Directions for this task
An exact copy, beginning at the line containing "Task: Tap the 下取りの見積もり額 label" and ending at the final line of the records that follow, is the answer; it has no pictures and no other text.

Extracted records:
=== Begin Enclosure ===
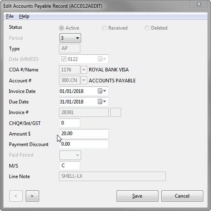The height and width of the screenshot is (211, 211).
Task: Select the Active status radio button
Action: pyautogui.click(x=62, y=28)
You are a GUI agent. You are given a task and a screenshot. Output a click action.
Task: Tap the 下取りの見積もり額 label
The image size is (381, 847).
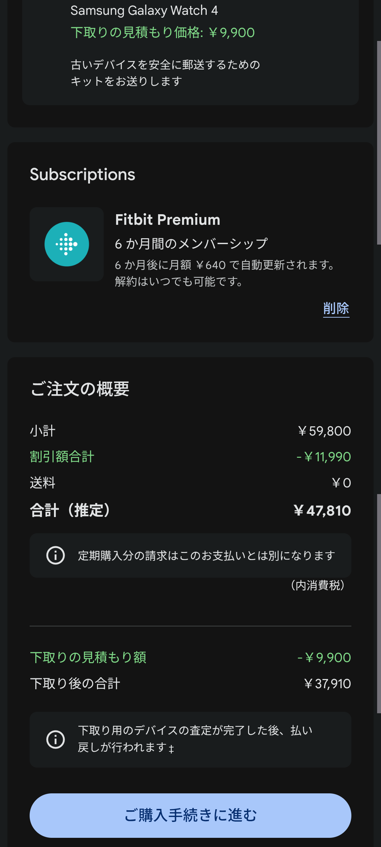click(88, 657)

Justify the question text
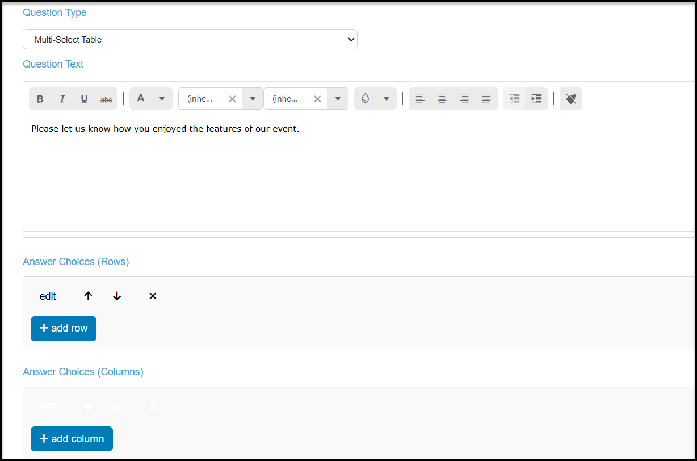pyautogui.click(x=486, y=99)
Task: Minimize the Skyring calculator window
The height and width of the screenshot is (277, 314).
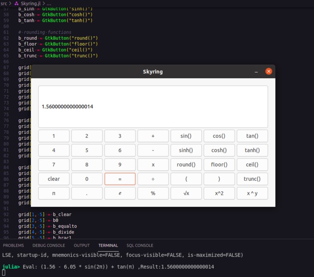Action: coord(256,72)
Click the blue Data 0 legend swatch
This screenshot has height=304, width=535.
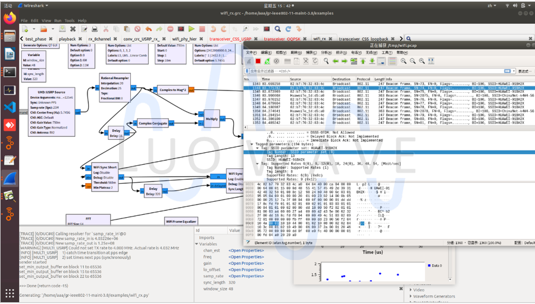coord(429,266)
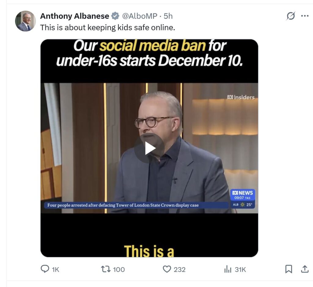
=== End Enclosure ===
Final answer
Task: Tap the 下取りの見積もり額 label
The image size is (381, 847).
click(88, 657)

Justify the question text
pyautogui.click(x=486, y=99)
Task: Minimize the Skyring calculator window
The height and width of the screenshot is (277, 314).
Action: coord(256,72)
Click the blue Data 0 legend swatch
This screenshot has height=304, width=535.
coord(429,266)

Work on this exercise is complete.